First, our physical and emotional body speaks to us through feelings of comfort, pleasure, satisfaction and joy. It also speaks to us through feelings of discomfort, pain, agitation, depression, fear and a host of other unpleasant feelings and emotions.
We need help in managing or caring for those feelings that are tough to weather. Here's the "A" of the ABC's of self-care: "A" stands for awareness or acknowledgement of your body experience. If we were to simply track the pleasure-pain continuum of our physical sensations and feelings within our physical and emotional bodies, then we would be doing this huge first step towards caring for our body-acknowledging our body. Try that...every hour or so (maybe use a timer) check in with your psycho-physical being (aka your body) and ask, "is this body experience now one of pleasure or pain, comfort or discomfort, ease or distress?"
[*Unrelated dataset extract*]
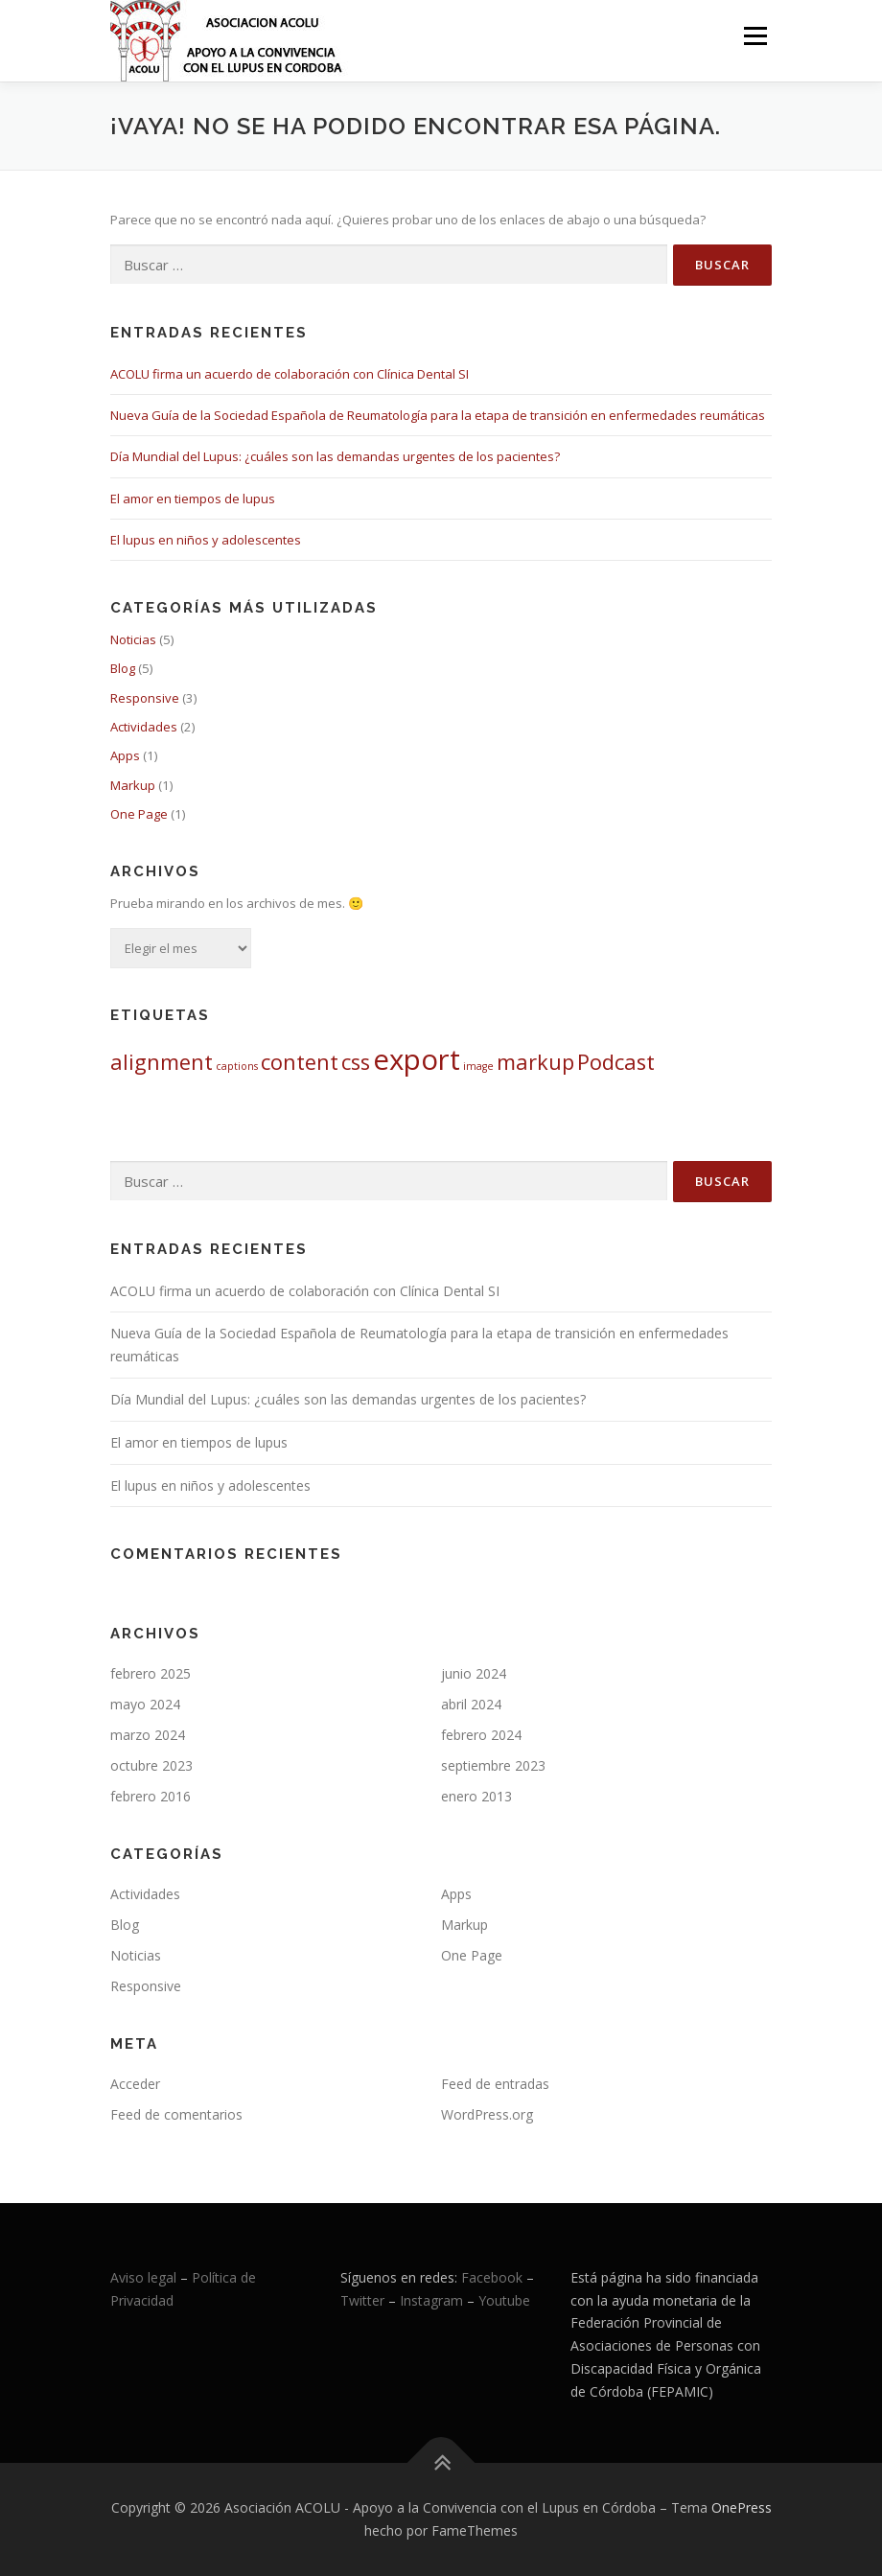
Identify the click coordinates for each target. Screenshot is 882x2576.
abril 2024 (471, 1704)
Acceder (135, 2084)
Now for the "B" of the ABC's of self-care: be with or befriend what you just acknowledged in your body. Being with requires a capacity to tolerate our feelings even when they get yucky! To not jump into distractions or even self-improvement activities. No yoga, no exercise, no meditation etc. As good as these self-improvement and self-care exercises are, sometimes they are detours away from a feeling that needs to be befriended!!
Now for the icing on the cake: "C" is not for cake but for compassion. The art of supplying compassion directly into a distressing psycho-physical experience is not easy. It means juggling two realities. The reality of the discomfort in your body that is immediate and then simultaneouslycultivating, sensing, or envisioning an atmosphere of love and compassion that surrounds your body.
Imagine you are bathing in an ocean of love and the pores of your skin open up and breathe in that compassion directly into the emotional pain within! Then feel what the uniting of pain and love ACTUALLY feels like. That momentary enlightenment where fear absorbs love, or sadness breathes in compassion, or agitation is receiving kindness.
Try the ABC's this week! See what happens.
OK, I like this experiment of writing a mediocre column. It took me 40 minutes compared to sometimes 4-5 hours! And I enjoyed writing it! I hope you enjoyed reading it!